Raw HTML is not an API response. It's a liability.
When Raw HTML Fails: Why Agents Need Structured Browser Output
Your LLM reads tokens. Every token it spends parsing irrelevant markup is a token it can't spend reasoning about the task. That's the core problem with feeding raw HTML to an agent.
The Token Cost of Parsing Raw DOM
Take a simple product page on an e-commerce site. The visible content (a product title, price, description, and a few reviews) fits in about 500 tokens. But the raw HTML for that same page includes:
- Inline CSS and
<style>blocks (3,000-5,000 tokens) - JavaScript bundles and
<script>tags (5,000-10,000 tokens) - Tracking pixels, analytics snippets, and ad containers (1,000-3,000 tokens)
- Deeply nested
<div>wrappers for layout (2,000-4,000 tokens) - SVG icons, base64 images, and metadata (1,000-3,000 tokens)
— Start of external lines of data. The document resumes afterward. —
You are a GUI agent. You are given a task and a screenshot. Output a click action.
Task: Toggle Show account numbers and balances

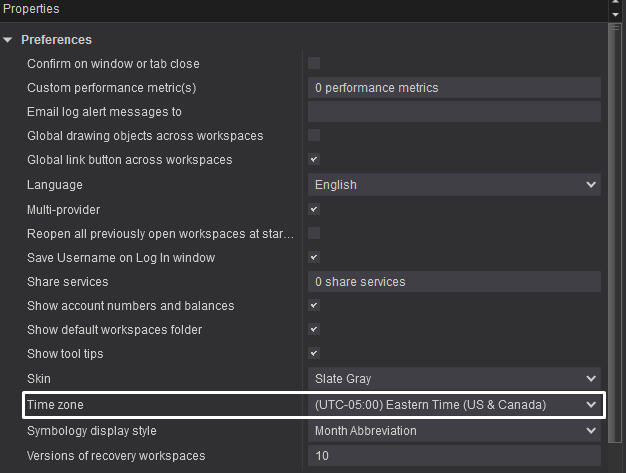coord(314,306)
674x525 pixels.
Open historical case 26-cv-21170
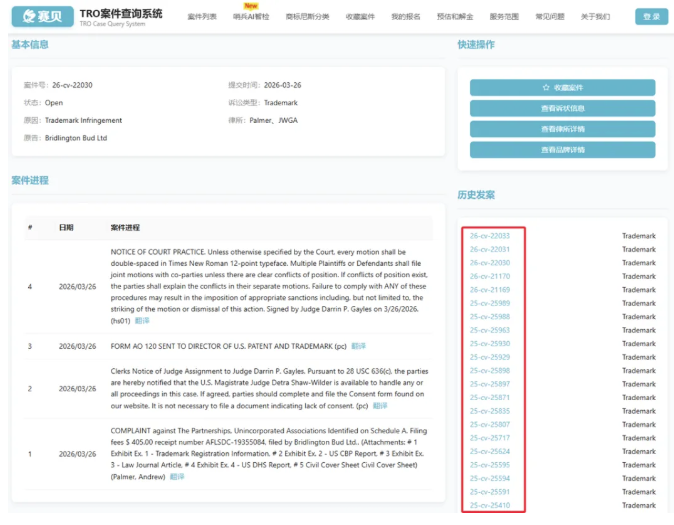tap(490, 276)
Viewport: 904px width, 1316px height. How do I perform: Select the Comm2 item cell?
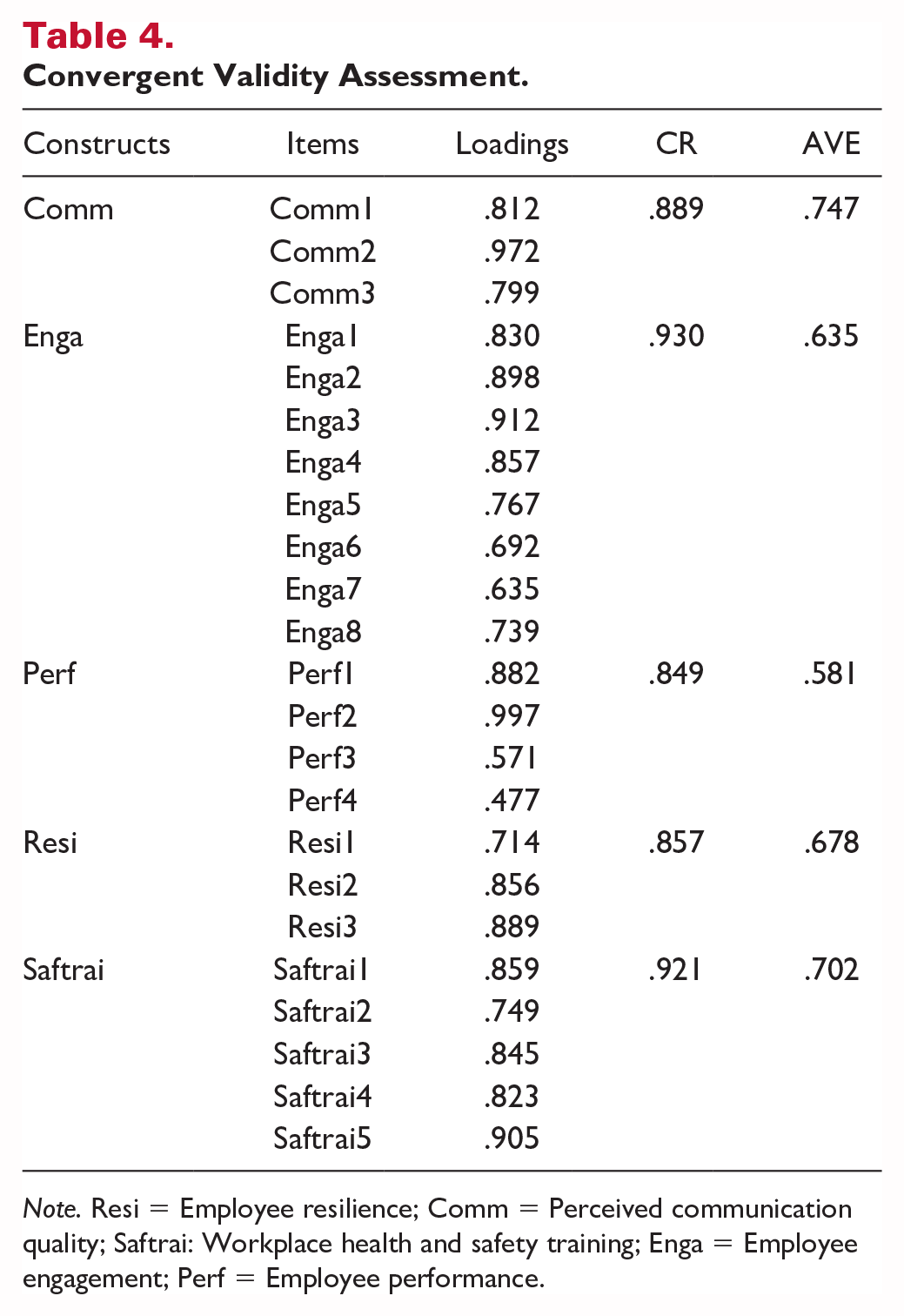point(323,252)
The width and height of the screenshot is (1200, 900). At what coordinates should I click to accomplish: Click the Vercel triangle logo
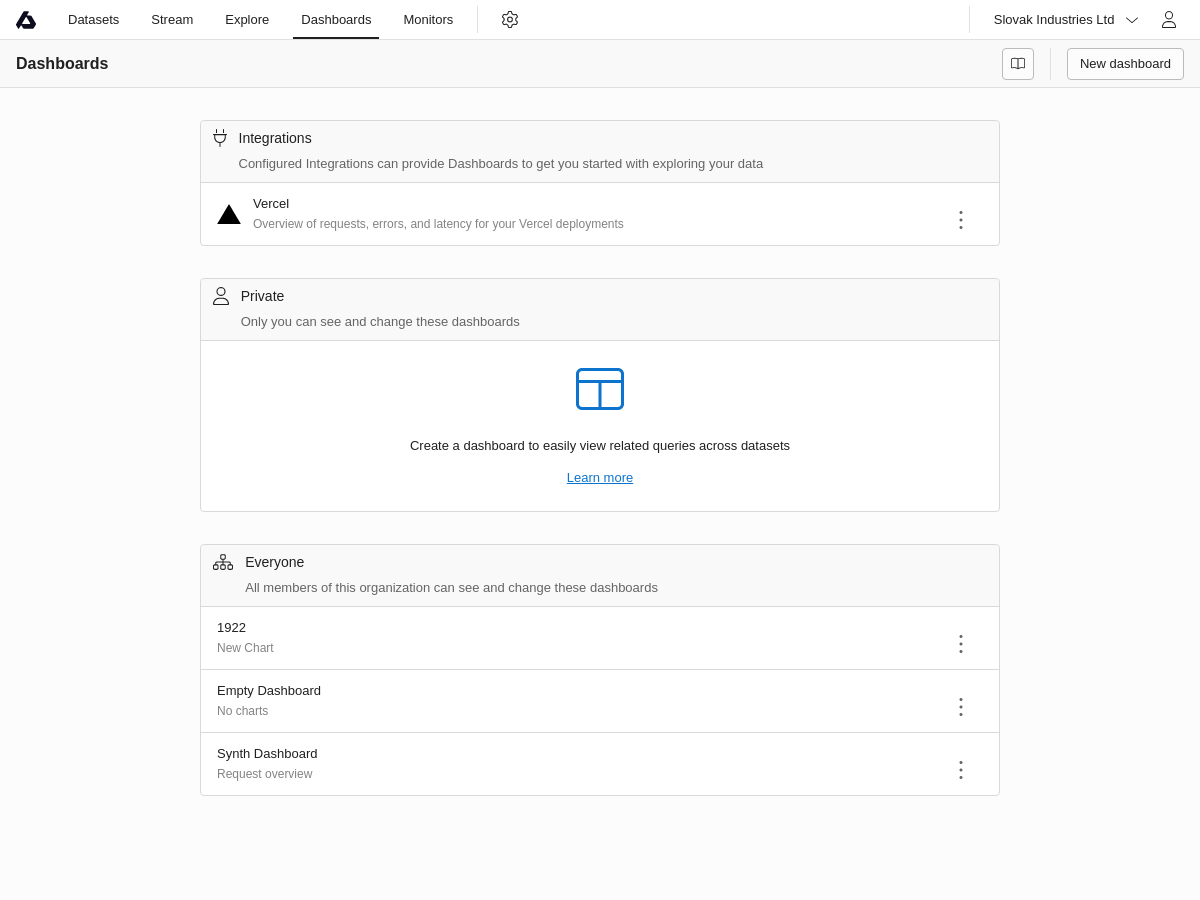coord(229,215)
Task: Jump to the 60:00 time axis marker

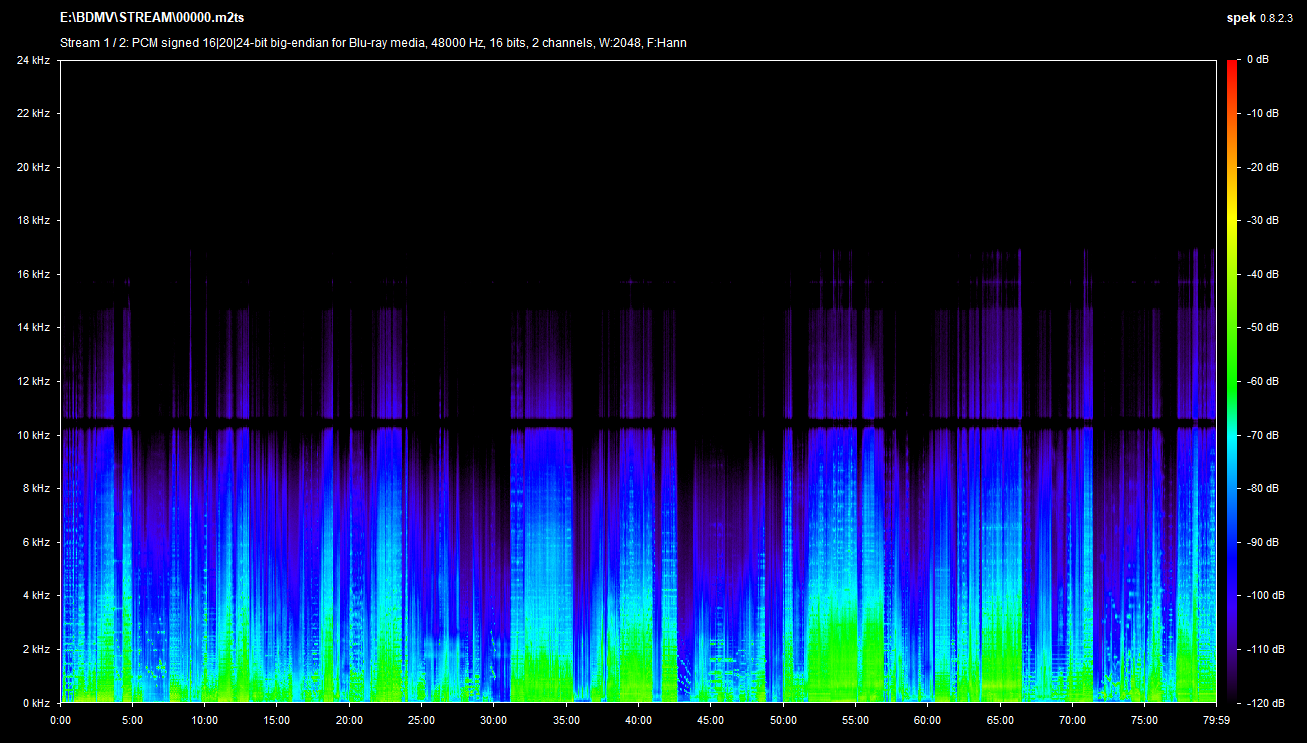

The total? Somewhere between 15,000 and 25,000 tokens for a page where the useful content is 500 tokens. Your agent spends 95% of its context window on noise.
That's not a minor inefficiency. At current LLM pricing, processing 1,000 pages of raw HTML costs roughly $15-25 in input tokens alone. The same 1,000 pages through Browserbeam's structured output costs under $2. Scale that to an agent running hourly, and the difference is hundreds of dollars per month.
Dynamic Content, Shadow DOM, and iFrames
Raw HTML scraping assumes the content you want is in the initial HTML response. Modern web apps break that assumption in three ways.
Single-page applications render content with JavaScript after the initial load. Your raw HTML scraper gets an empty <div id="root"></div> and nothing else. The actual content exists only after React, Vue, or Angular hydrates the DOM.
Shadow DOM components encapsulate their markup behind a shadow boundary. Standard DOM queries like document.querySelector cannot reach inside a shadow root. Web components, custom widgets, and many modern UI frameworks use shadow DOM by default.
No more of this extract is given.